Challenge A
From the AGL build text, copy the passage between "Follow the general" and "Boot using SD-CARD.", inclusive, without altering anything.
Challenge B
Pick up the AGL build text right after its final sentence and keep writing from there.

AGL has been initially ported to Raspberry Pi 2 and 3 by Leon Anavi thanks to the existing knowledge for enabling hardware graphics acceleration in Wayland and Weston from the Tizen Project and GENIVI Development Platform.

Follow the general steps for building AGL, download master branch and set raspberrypi2 or raspberrypi3 as a machine depending on the version and the model of your Raspberry Pi.

Introduction: Building target AGL image with Yocto project

The standard Yocto process is made of the following steps:

  • Setting up your operating system.
  • Setting up the build environment for R-Car BSP.
  • Downloading the proprietary drivers and installing them in the build environment (if needed).
  • Build the image.
  • Boot using SD-CARD.
    • Create an SD-CARD.
    • Configure to boot on SD-CARD.
    • Copy the image to the SD-CARD.
    • Boot the board on it.

For convenience, the resulting development images are made available Here

If you want to bypass the build phase and quick boot the board, you can download the image tarball and the kernel then follow the installation procedure.

Setting up your operating system

The very first step is to ensure that your system can run the build system of the Yocto Project.

Important: it only runs on Linux

  • if your system is Windows© or iOS© you should use a virtualization solution (Virtualbox, VMWare …) to run a Linux VM on your system.

Collected material
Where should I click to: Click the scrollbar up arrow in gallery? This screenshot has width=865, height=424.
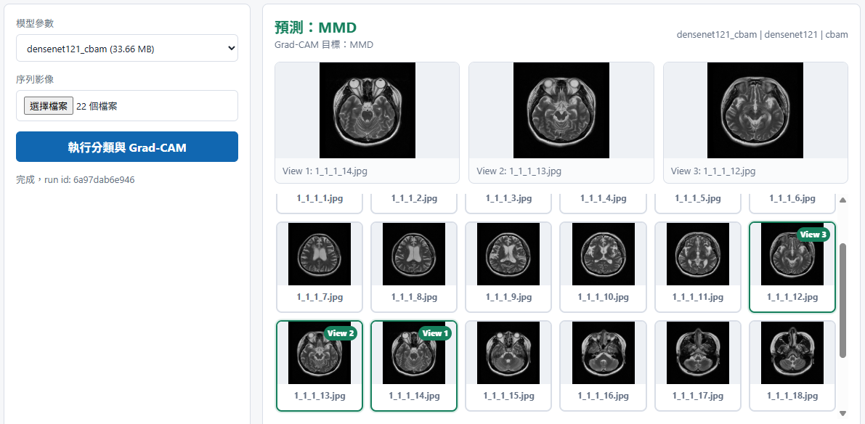click(842, 200)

Response A
Follow the general steps for building AGL, download master branch and set raspberrypi2 or raspberrypi3 as a machine depending on the version and the model of your Raspberry Pi.

Introduction: Building target AGL image with Yocto project

The standard Yocto process is made of the following steps:

  • Setting up your operating system.
  • Setting up the build environment for R-Car BSP.
  • Downloading the proprietary drivers and installing them in the build environment (if needed).
  • Build the image.
  • Boot using SD-CARD.

Response B
For AGL 2.1, Yocto Project 2.1, known as krogoth, has been selected for the BSP and build system.

Reference data for configuring your system can be found in the Yocto documentation Here

Here after an extract of this documentation for most common Linux distributions:

  • The build system should be able to run on any modern distributions that has the following versions for:
    • Python
    • Git 1.7.8 or greater
    • tar 1.24 or greater
    • GCC, …

Note:

  • Python 2.7.3 or greater excluding Python 3.x, which is not supported.

Ubuntu and Debian

The essential and graphical support packages you need for a supported Ubuntu or Debian distribution are shown in the following command:

sudo apt-get install gawk wget git-core diffstat unzip texinfo gcc-multilib \
     build-essential chrpath socat libsdl1.2-dev xterm cpio curl

Note:

  • Also note that for this tutorial, the utility 'curl' has been added to the list of packages to install.

Fedora

The essential and graphical packages you need for a supported Fedora distribution are shown in the following command:

sudo yum install gawk make wget tar bzip2 gzip python unzip perl patch \
     diffutils diffstat git cpp gcc gcc-c++ glibc-devel texinfo chrpath \
     ccache perl-Data-Dumper perl-Text-ParseWords perl-Thread-Queue socat \
     SDL-devel xterm curl

OpenSUSE

The essential and graphical packages you need for a supported OpenSUSE distribution are shown in the following command:

sudo zypper install python gcc gcc-c++ git chrpath make wget python-xml \
     diffstat texinfo python-curses patch socat libSDL-devel xterm curl

CentOS

The essential and graphical packages you need for a supported CentOS distribution are shown in the following command:

sudo yum install gawk make wget tar bzip2 gzip python unzip perl patch \
     diffutils diffstat git cpp gcc gcc-c++ glibc-devel texinfo chrpath \
     socat SDL-devel xterm curl

Download AGL Source Code

The AGL source code and Yocto layers are maintained on the AGL Gerrit server.
For information on how to create accounts for gerrit see Getting Started with AGL.

Setting up the build environment

In the following, your top level directory is noted as “AGL_TOP”.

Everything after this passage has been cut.